**ASSIGNMENT**:
Sort through the data and copy the lines holding the word "computer".

------------------------------------------------------------

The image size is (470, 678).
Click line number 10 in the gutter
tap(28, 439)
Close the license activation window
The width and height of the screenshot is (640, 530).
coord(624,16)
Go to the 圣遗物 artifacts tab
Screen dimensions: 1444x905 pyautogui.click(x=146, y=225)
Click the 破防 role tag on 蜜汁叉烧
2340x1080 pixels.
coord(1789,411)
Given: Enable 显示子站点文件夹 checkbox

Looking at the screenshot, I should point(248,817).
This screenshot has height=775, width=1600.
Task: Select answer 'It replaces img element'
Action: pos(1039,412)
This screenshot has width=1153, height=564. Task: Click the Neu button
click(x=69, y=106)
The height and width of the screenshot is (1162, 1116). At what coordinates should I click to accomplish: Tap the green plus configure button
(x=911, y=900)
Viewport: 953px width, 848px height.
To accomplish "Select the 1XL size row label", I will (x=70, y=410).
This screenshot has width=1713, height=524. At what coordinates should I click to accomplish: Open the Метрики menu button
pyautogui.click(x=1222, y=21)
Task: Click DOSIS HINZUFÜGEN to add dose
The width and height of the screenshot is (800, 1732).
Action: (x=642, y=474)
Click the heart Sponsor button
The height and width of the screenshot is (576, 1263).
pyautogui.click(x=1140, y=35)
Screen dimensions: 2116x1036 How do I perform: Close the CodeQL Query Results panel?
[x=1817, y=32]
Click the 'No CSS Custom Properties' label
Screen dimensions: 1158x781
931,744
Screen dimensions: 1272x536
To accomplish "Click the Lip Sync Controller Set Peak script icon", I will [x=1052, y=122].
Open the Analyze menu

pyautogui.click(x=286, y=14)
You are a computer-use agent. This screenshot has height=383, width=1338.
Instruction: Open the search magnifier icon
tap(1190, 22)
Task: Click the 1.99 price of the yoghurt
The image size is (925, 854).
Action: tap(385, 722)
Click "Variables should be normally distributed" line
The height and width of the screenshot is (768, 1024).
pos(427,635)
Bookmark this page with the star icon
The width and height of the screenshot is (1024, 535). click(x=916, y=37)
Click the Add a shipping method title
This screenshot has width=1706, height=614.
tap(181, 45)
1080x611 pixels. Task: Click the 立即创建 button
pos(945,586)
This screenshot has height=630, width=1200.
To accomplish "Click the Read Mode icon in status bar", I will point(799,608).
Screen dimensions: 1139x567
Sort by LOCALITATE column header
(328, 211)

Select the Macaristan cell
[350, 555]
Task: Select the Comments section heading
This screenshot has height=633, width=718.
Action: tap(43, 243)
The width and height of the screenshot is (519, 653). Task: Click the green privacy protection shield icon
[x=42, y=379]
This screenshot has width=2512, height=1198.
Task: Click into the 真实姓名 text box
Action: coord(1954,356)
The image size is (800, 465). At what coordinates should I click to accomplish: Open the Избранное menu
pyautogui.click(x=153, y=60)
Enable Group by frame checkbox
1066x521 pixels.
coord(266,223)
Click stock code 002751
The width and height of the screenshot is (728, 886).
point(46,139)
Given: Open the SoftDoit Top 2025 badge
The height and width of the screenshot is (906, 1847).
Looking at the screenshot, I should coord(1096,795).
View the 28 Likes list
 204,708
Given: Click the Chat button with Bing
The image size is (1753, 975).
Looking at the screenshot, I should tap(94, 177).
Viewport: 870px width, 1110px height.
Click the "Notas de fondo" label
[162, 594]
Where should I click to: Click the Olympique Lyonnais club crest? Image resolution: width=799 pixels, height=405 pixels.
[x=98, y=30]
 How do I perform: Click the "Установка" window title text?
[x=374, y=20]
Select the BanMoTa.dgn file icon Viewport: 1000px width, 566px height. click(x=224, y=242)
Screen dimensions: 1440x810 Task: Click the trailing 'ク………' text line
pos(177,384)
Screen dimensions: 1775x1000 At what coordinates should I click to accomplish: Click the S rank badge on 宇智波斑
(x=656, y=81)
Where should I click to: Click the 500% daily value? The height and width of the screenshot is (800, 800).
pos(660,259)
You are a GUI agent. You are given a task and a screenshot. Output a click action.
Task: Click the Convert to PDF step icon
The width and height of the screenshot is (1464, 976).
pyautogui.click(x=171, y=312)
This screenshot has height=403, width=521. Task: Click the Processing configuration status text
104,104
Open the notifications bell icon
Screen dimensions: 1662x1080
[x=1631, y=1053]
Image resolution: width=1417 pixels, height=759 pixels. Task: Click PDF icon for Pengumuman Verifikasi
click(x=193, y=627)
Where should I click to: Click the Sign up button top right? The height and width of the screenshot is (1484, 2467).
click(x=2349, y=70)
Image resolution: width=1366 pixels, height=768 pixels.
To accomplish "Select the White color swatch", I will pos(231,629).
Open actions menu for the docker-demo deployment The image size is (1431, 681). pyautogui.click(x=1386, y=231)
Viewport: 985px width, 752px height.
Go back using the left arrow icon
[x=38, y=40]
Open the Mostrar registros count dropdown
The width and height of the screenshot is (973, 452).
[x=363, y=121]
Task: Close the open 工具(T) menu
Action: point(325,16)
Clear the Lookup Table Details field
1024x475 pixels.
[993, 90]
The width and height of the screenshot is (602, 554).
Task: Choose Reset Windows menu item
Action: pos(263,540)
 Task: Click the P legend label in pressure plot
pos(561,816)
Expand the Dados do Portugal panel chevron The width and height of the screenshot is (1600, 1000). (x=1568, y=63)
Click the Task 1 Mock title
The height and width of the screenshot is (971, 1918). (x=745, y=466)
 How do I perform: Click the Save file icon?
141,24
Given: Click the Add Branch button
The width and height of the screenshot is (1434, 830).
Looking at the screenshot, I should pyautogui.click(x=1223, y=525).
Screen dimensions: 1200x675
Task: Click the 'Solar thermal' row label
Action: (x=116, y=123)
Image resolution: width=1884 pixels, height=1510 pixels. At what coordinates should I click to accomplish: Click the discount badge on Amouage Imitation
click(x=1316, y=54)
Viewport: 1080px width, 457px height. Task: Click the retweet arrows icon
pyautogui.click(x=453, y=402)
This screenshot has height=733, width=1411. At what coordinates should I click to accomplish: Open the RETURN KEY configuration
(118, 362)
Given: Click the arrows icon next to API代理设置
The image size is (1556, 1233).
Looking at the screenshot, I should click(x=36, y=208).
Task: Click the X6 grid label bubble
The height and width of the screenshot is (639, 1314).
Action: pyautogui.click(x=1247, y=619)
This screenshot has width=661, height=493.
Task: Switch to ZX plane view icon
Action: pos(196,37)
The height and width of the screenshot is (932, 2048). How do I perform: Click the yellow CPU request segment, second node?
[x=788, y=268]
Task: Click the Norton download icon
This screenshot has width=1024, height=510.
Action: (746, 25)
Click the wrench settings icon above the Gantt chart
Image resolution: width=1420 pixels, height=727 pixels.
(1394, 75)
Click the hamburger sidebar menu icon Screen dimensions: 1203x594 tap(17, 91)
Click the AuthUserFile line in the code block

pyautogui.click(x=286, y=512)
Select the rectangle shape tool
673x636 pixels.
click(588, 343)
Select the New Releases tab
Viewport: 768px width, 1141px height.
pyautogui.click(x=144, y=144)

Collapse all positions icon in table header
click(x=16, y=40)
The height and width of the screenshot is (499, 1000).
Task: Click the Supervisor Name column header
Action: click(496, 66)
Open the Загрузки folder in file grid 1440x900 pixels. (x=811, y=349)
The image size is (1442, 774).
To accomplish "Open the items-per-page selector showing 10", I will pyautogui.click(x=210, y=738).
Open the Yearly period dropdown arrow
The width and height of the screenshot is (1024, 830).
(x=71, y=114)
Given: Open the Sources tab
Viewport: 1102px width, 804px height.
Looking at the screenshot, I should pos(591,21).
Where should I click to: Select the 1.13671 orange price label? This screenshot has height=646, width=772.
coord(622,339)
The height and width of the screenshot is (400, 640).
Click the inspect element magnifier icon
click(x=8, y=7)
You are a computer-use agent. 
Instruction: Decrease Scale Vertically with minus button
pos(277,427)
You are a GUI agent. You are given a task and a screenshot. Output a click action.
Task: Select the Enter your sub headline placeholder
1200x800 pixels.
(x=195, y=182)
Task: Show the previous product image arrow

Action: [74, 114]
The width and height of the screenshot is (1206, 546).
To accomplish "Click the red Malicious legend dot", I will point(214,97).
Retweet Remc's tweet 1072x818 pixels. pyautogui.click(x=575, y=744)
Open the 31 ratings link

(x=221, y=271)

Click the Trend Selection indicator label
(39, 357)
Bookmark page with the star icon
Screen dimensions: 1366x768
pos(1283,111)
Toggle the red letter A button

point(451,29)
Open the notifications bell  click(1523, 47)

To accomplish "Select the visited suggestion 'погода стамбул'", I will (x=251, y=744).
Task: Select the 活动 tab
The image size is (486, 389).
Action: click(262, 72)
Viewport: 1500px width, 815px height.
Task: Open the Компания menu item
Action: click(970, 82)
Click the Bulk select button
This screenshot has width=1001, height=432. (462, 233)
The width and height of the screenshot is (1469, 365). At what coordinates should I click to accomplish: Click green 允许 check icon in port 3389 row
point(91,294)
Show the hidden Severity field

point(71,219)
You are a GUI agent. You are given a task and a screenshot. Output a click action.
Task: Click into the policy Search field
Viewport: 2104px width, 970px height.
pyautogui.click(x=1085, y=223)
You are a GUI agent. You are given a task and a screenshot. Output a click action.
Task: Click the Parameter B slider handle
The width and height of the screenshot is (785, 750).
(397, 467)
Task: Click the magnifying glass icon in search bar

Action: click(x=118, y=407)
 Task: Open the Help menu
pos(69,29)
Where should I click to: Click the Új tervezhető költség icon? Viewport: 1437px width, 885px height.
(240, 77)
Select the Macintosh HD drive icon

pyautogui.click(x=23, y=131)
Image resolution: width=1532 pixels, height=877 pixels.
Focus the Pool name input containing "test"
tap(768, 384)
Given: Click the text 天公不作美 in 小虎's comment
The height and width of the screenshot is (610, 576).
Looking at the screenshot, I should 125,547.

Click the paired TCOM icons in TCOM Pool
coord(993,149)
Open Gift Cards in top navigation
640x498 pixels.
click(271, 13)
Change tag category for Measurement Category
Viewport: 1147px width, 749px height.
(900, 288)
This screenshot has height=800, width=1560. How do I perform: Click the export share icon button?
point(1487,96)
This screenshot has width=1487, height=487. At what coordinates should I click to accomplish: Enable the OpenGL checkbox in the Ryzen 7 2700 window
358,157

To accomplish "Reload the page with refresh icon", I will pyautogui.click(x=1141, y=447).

------------------------------------------------------------

**ANSWER TO THIS EXERCISE**:
You are a computer-use agent. This screenshot has height=383, width=1338.
You are a computer-use agent. 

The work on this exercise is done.